Nov 16, 2024
Nov 16, 2024
On July 14, the Indian Space Research Organisation (ISRO) launched its Chandrayaan-3 mission on board its heaviest launch vehicle, the LVM-3 from the Satish Dhawan Space Centre and injected the spacecraft into a GTO orbit of 180 x 36500 km.
In order to overcome its limitation of not having a powerful rocket to place its spacecraft directly in the Lunar Transfer Trajectory (LTT), ISRO cleverly employed a series of earth orbits of the spacecraft till July 25 to gradually increase its speed and position by a series of firing of its engines. Through this fuel-efficient path—but slow in leaving Earth—the spacecraft gaining the requisite momentum broke free from Earth’s gravity and reached the intended point in the LTT. Once in the LTT, ISRO executed a precise maneuver to reduce its speed so that the moon’s gravitational field could pull it into a stable lunar orbit.
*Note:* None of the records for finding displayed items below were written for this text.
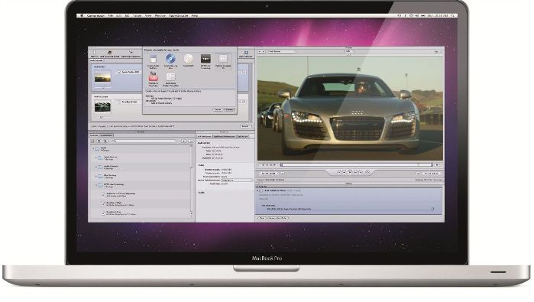This screenshot has height=302, width=534.
Task: Click the Cancel button in template dialog
Action: [x=218, y=110]
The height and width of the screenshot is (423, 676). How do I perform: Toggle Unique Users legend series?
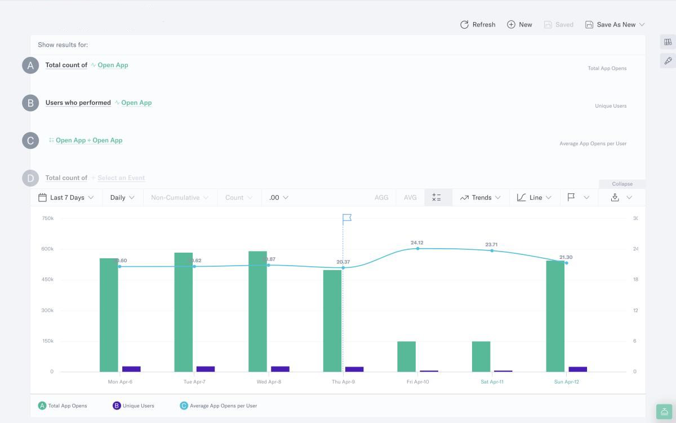[x=134, y=406]

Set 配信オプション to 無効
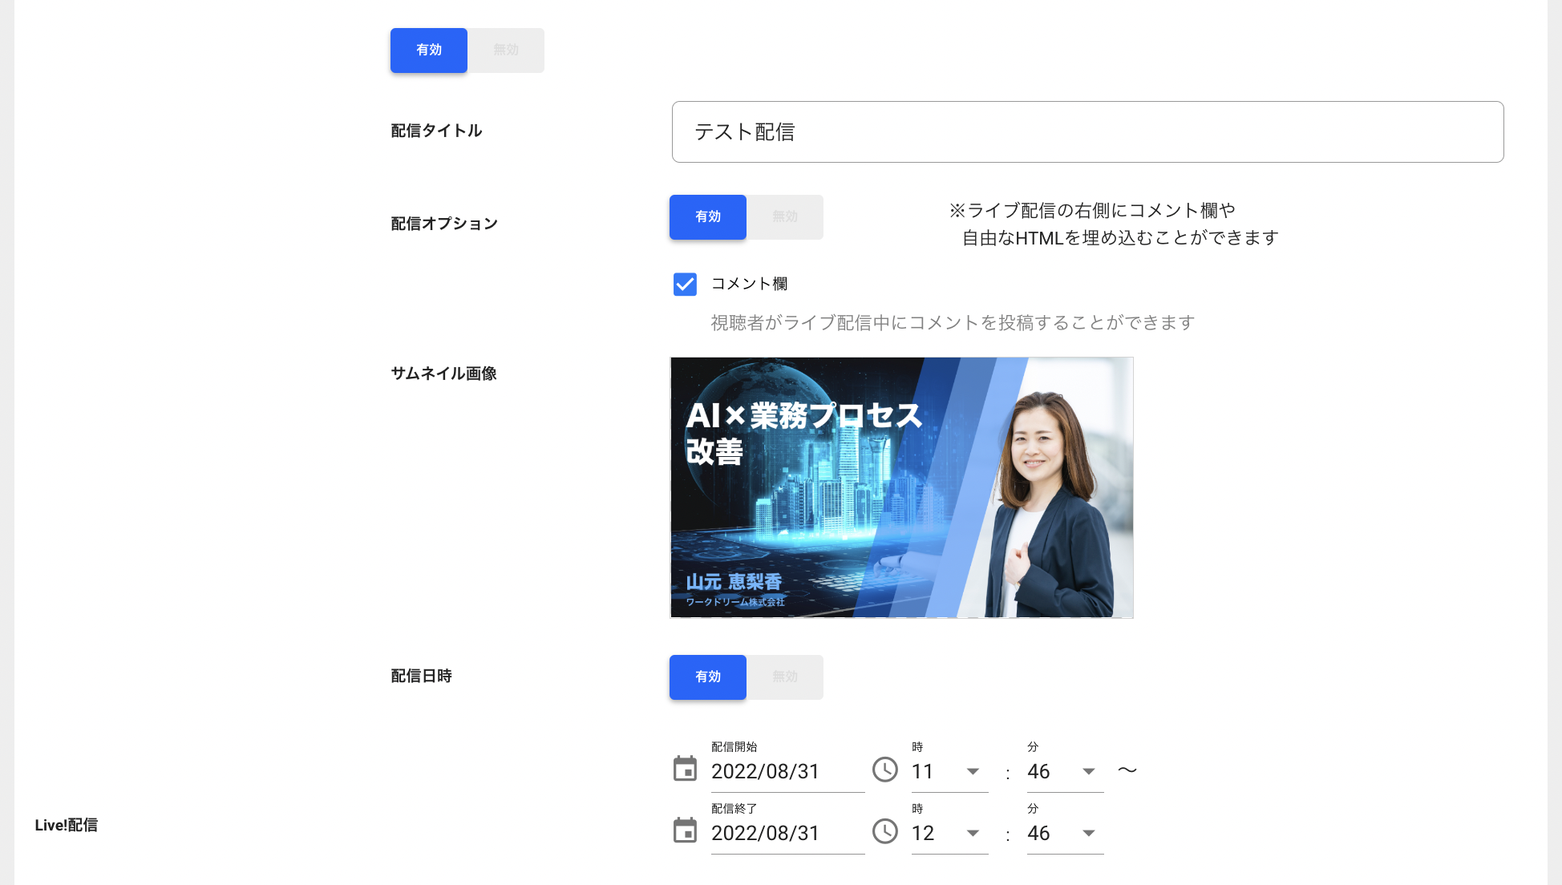coord(785,217)
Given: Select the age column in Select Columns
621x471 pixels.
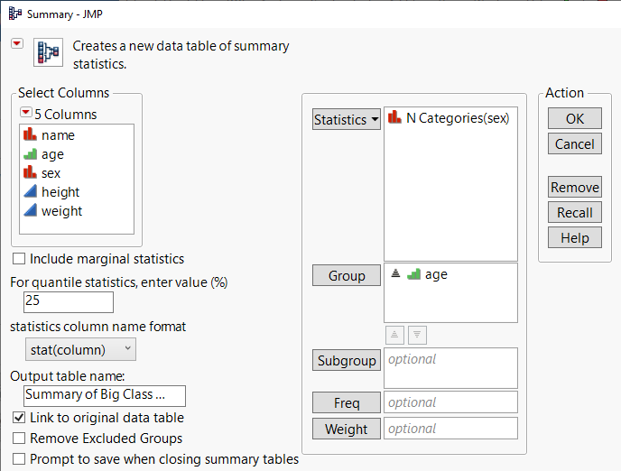Looking at the screenshot, I should pos(52,154).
Having entered the lunar orbit on August 5, the spacecraft orbited the moon till August 16 to come closer to it. On August 17, ISRO successfully maneuvered the separation of the lander module from the propulsion module whereupon, the lander module took a separate path of its own orbit and continued to circle the moon till August 23 just to slow down itself expending very little fuel.
Interestingly this time round, ISRO having assessed what went awry in Chandrayaan-2, built far more redundancies and safeguards into Chandrayaan-3 such as: one, installation of two cameras instead of one as in Chandrayaan-2 to detect and avoid hazards; two, equipping it with laser doppler velocimeter to sense its speed in three directions; three, loading it with more fuel to make necessary adjustments in its path, orientation, and speeds; four, its legs were strengthened to withstand its weight on landing better; five, enabled it to choose its landing site from a larger area on the moon’s surface; and above all its processing system for hazard-avoidance was sped up to enable it to take landing decision much faster than its predecessor, Chandrayaan-2, and also chose an alternative landing spot in case the predetermined spot was found to be hazardous, all of which cumulatively made the lander more resilient this time to make a wise decision for safe landing.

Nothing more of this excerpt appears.